Além disso, usou o seu talento para refletir o momento menos bom, transformando-o em arte. Foi assim que surgiu “Fitxadu”, lançado em 2017. É o seu último disco de estúdio e foi fruto desta pausa, em que se dedicou à recuperação. O trabalho representou, desde o início, uma paixão renovada por aquilo que a fazia feliz: a música. Prova disso são as várias colaborações com outros artistas nesse trabalho: Princezito, Paulo Flores e Toty Sa’Med.
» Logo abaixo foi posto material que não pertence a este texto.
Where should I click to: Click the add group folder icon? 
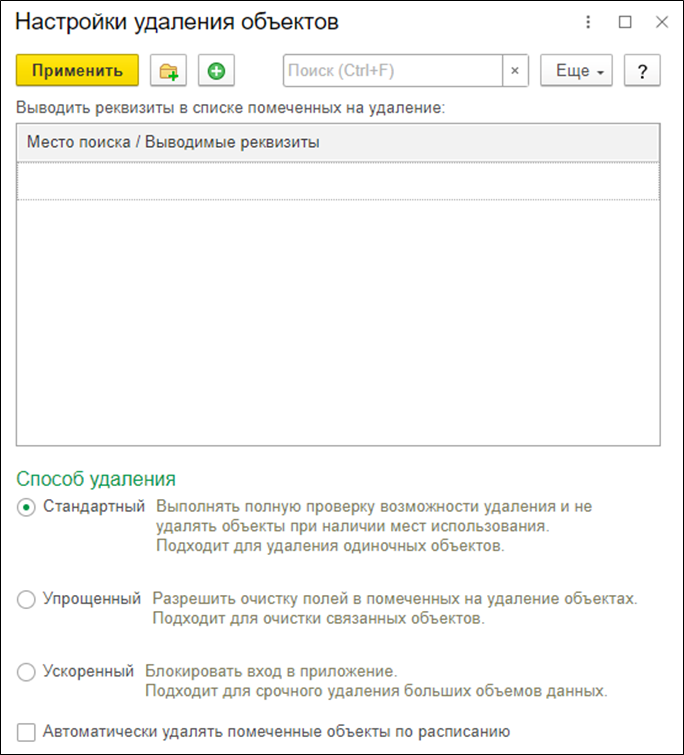169,71
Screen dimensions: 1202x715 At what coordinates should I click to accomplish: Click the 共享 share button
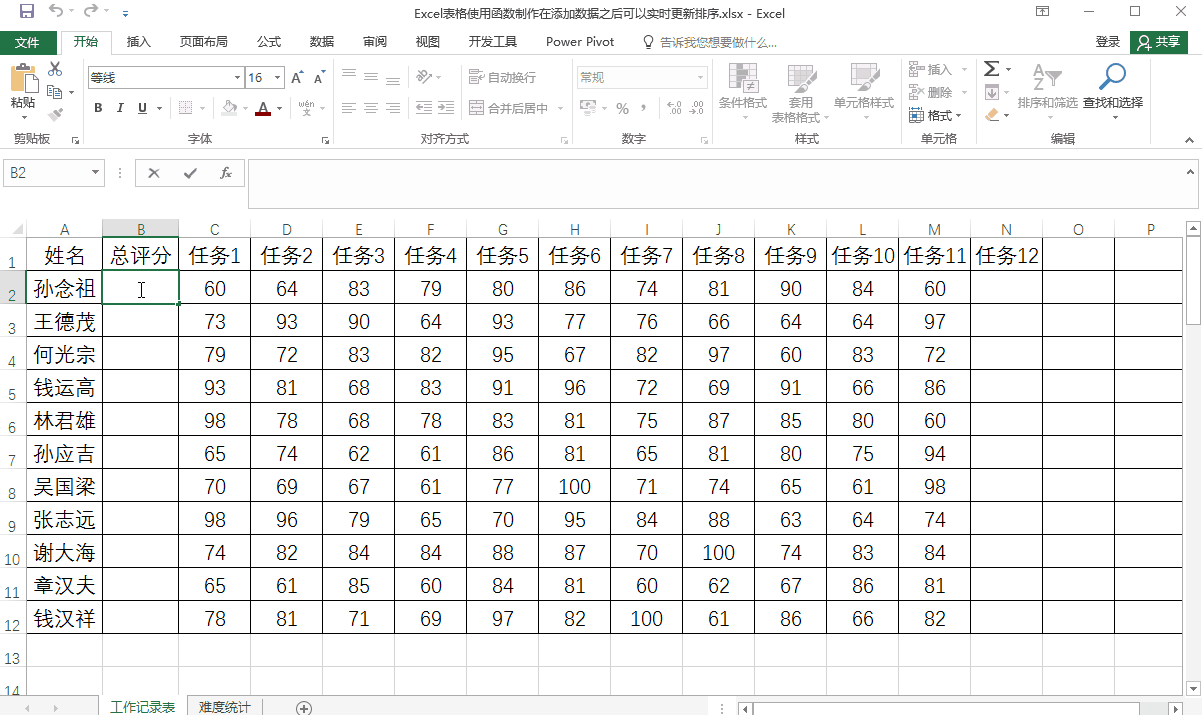click(x=1159, y=42)
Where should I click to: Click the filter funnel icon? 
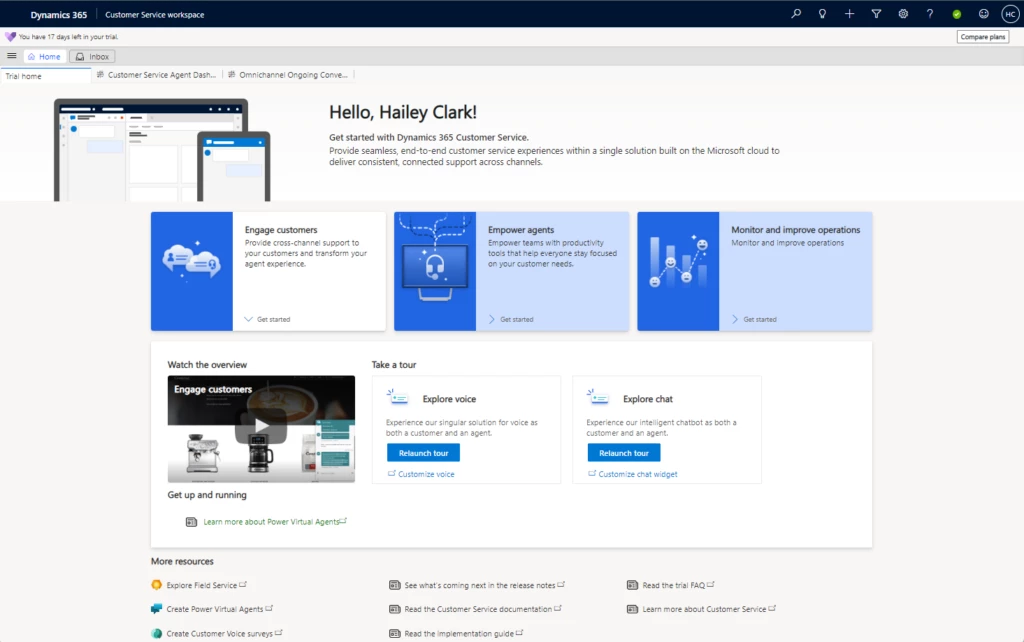(x=875, y=14)
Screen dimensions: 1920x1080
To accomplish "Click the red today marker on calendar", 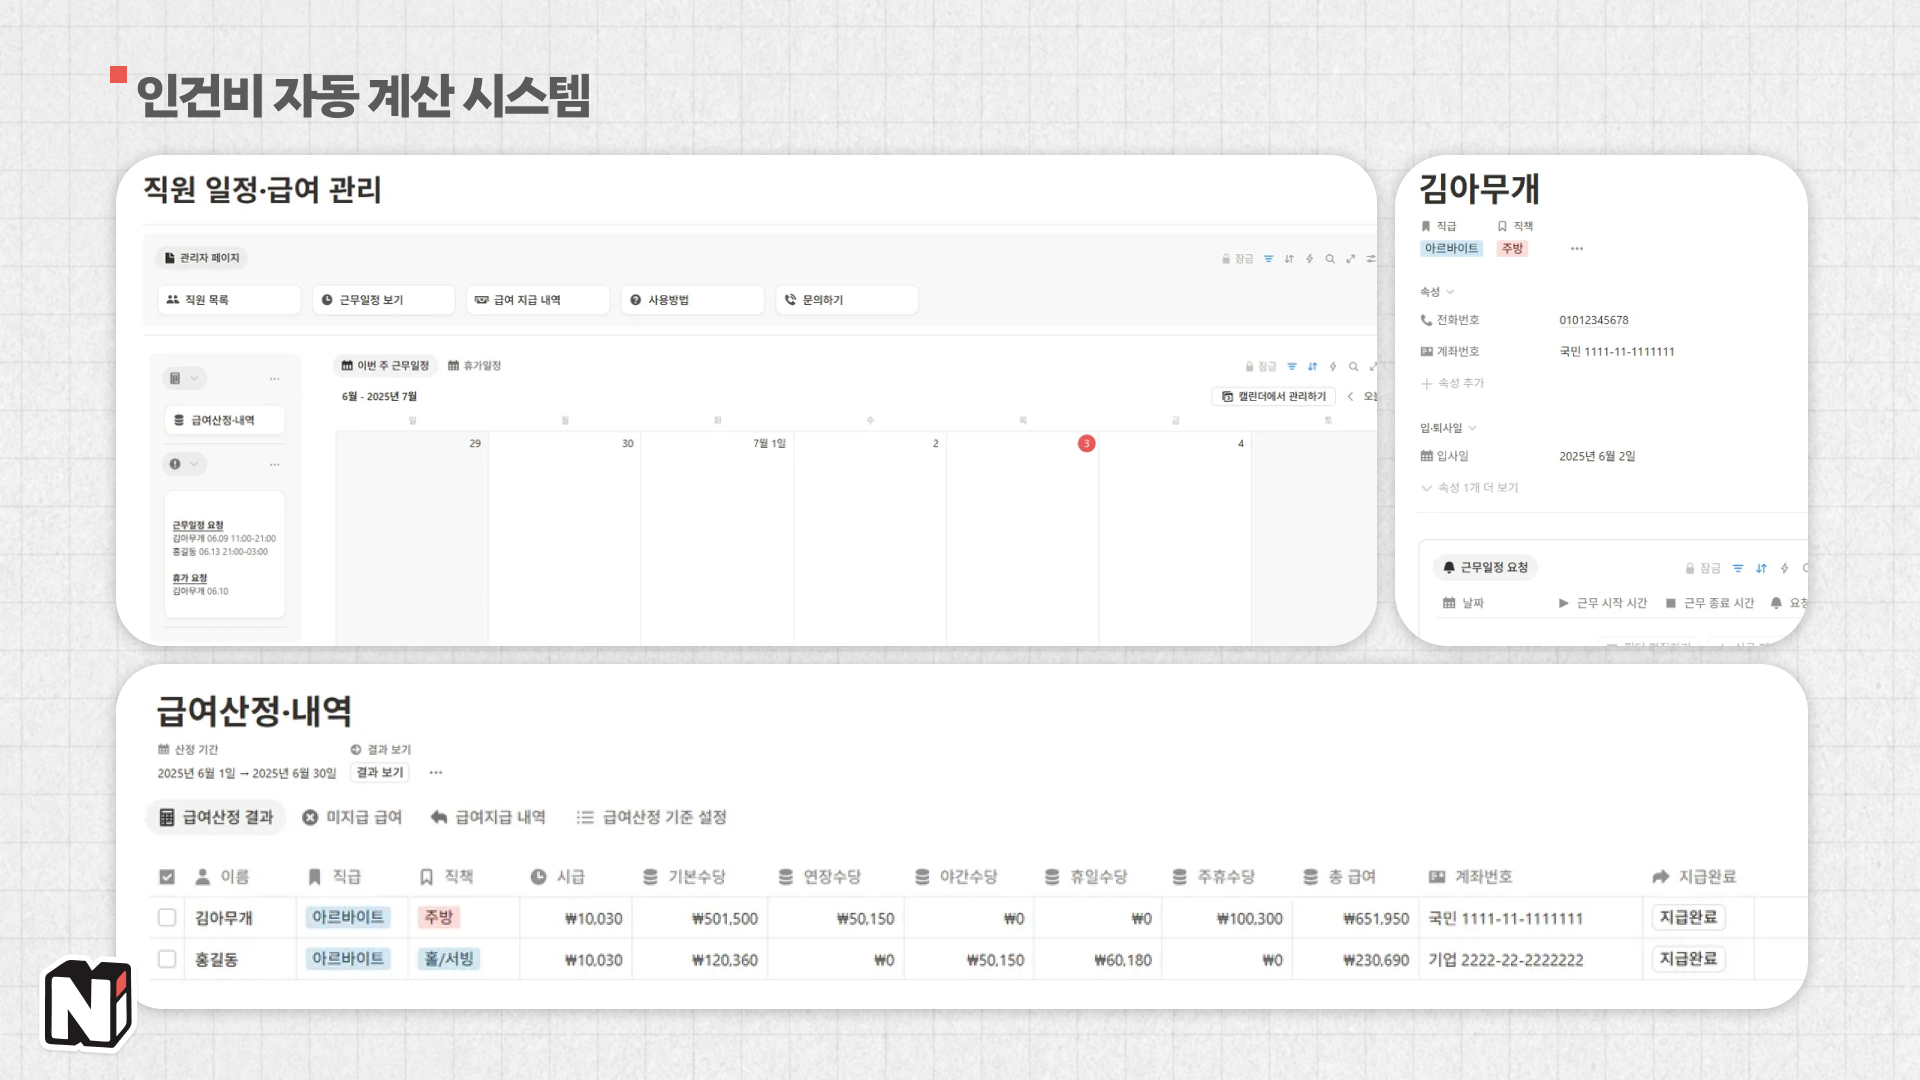I will click(1086, 443).
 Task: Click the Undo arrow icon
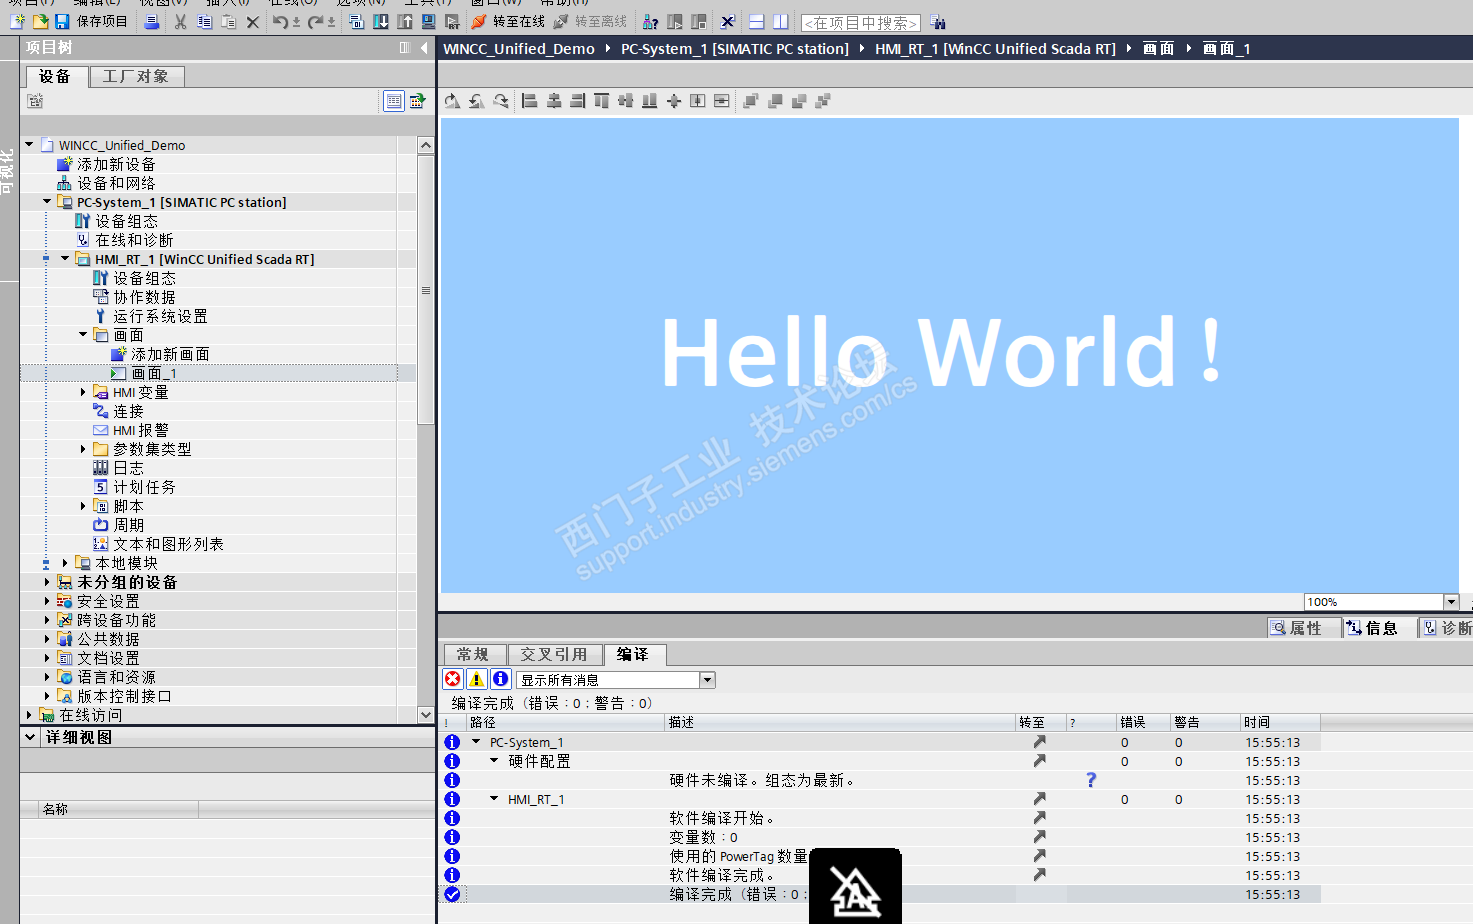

Desde que regressou aos palcos, em novembro de 2022, sentia-se com uma energia renovada. Nos últimos 12 meses, lançou mais três canções: “Presensa”, “Mumentu” e “Kurtidu”. Voltou a fazer música com prazer e fugiu das pressões que são impostas pela indústria. Estava numa fase da sua carreira em que não havia mais nada a provar.

Entre tantas dúvidas nesta década demasiado complicada, havia uma certeza. Quando lhe perguntavam sobre “Coisas Bunitas” — como o nome de uma das suas canções — Sara Tavares não hesitava em responder que pensava logo nos seus sobrinhos. Eram eles uma das razões pelas quais ela cantava. Até porque nunca teve filhos.

Um dia, ao ouvir um tema da artista a tocar, um dos sobrinhos exclamou surpreendido: ‘Essa voz que está aí na rádio é da minha tia. Não sei como é que ela faz para sair da rádio, mas ela está a sair da rádio’”, contou ao “Sol”.